Grosso modo, une partie de la langue fait occlusion ou constriction à un endroit dans la bouche et cela crée tadam! une consonne! Besoin d’un dessin? (Je vous jure, ce sera pas moins clair). Bref, le choix est très vaste pour les consonnes. Partez de vos sons connus, inspirez-vous de particularités d’autres langues, agglutinez tout ça, ça vous fera une sonorité bien à vous. Faites-vous un beau tableau bien cordé.

J’imagine qu’une langue qui a peu de voyelles utilisera soit beaucoup de consonnes, soit beaucoup de tons. À l’inverse, une langue avec une multitude de voyelles pourrait être plus radine sur les consonnes. Si on se fie à tout ce qui est humain, il n’y a rien d’universel. Alors, aucune règle ne tient. Seulement, si vous voyez, en créant vos mots, que vous manquez vite de son, bein… ajoutez-en.

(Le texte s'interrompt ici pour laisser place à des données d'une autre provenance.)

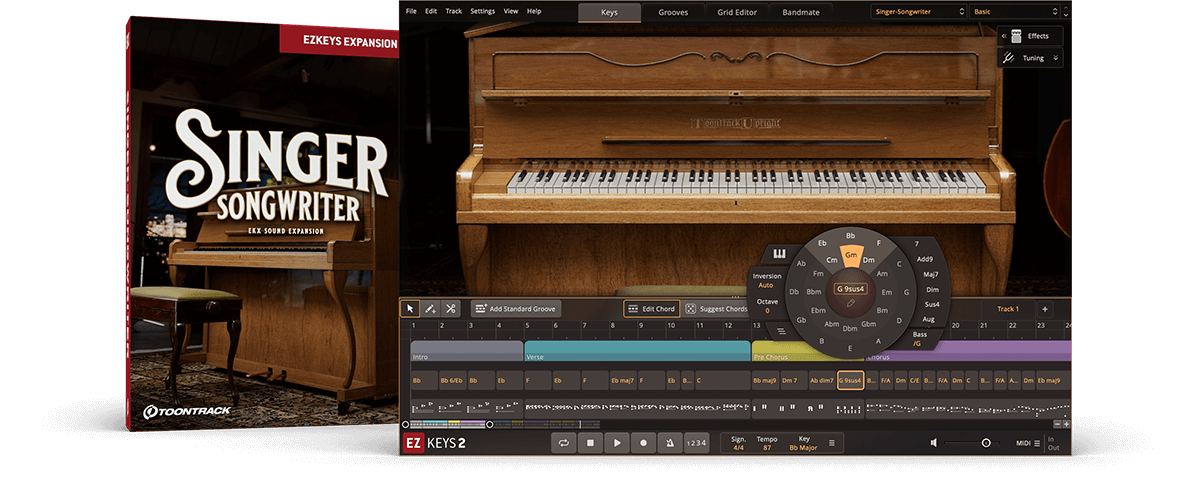Toggle the loop playback button
The image size is (1200, 488).
tap(565, 443)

N’hésitez pas à vous inspirer d’une langue réelle. Pour ma part, j’ai créé la langue bassate avec des sonorités germaniques (allemand, néerlandais). J’ai retiré le /v/ pour ne garder que le /f/ et la récurrence de /y/ ou /ø/ y donne vraiment une touche particulière. Pour ma langue noise, je me suis tournée vers le latin, l’espagnol ou l’italien. J’ai par exemple conservé l’interversion entre /v/ et /b/ de l’espagnol. Je n’ai pas de /o/, juste le /u/. J’aime bien cet axe germanique/latin pour représenter les deux antagonistes de mon univers.

Premier palier

Pour finir ce volet élémentaire, je conseillerais d’éviter une multitude de sons similaires. Par exemple, prendre trois sortes de “a” mais aucun “ou”, aucun “o”, ça va vite sonner pareil. Sans oublier que, dans la vraie vie, les sons similaires finissent par se fusionner. On peut l’entendre en français où la distinction entre “a” et “â” s’amenuise, pour ne nommer qu’une seule tendance en cours.

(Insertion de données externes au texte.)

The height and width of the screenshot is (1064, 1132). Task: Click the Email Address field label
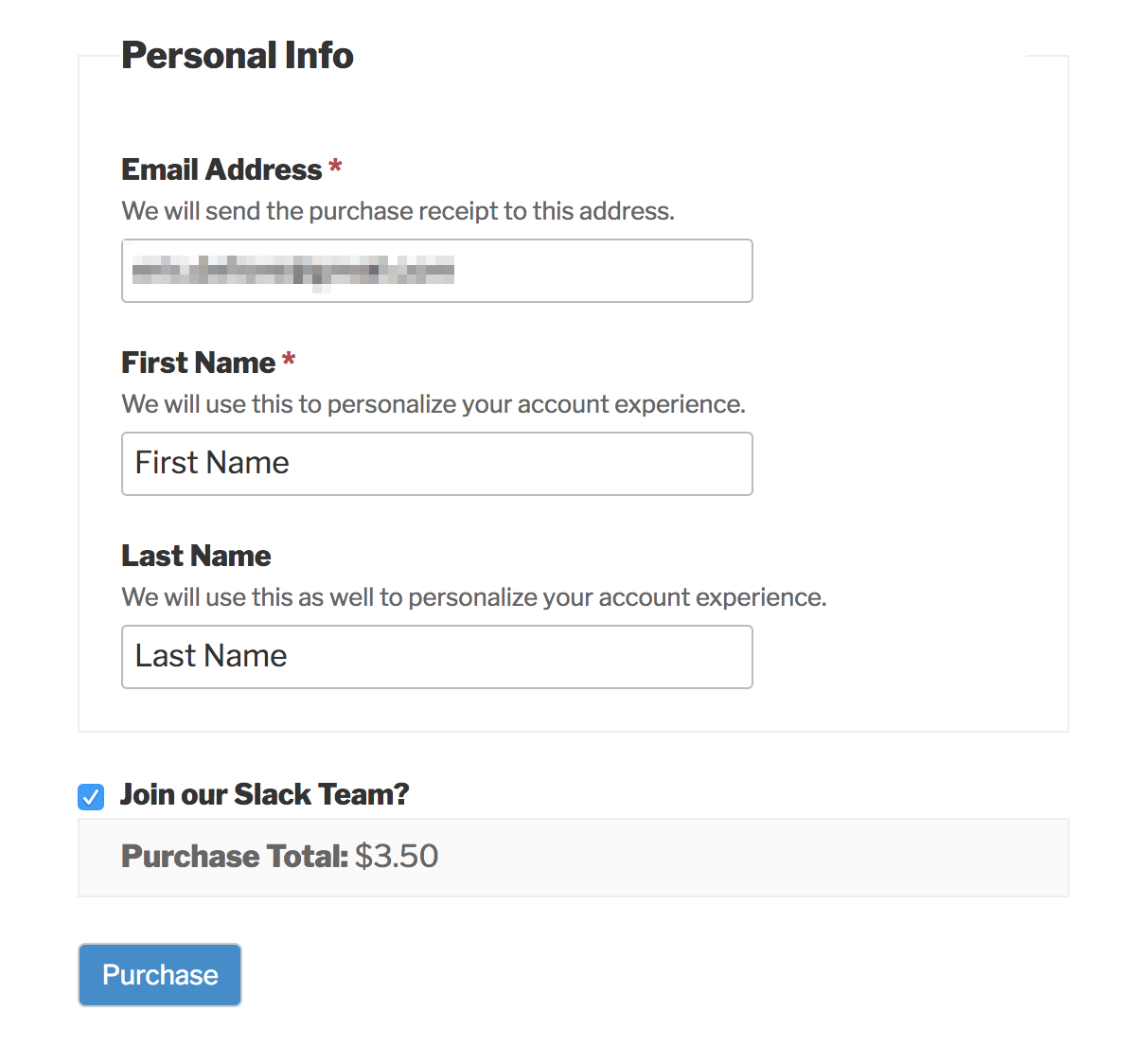[221, 169]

Comment avez-vous trouvé ce premier volet? Des choses à clarifier, à corriger? Sentez-vous que la création d’une langue pourrait être plus facile à présent? Ce n’est que le début. Je vous invite à faire l’exercice de vous faire une liste de phonèmes qui déterminera la sonorité particulière de votre langue. Quelles sont les langues qui vous inspirent par leur sonorité? Quelles petites caractéristiques font que vos choix de phonèmes sont différents de ce qui est connu? Des préférences phonétiques?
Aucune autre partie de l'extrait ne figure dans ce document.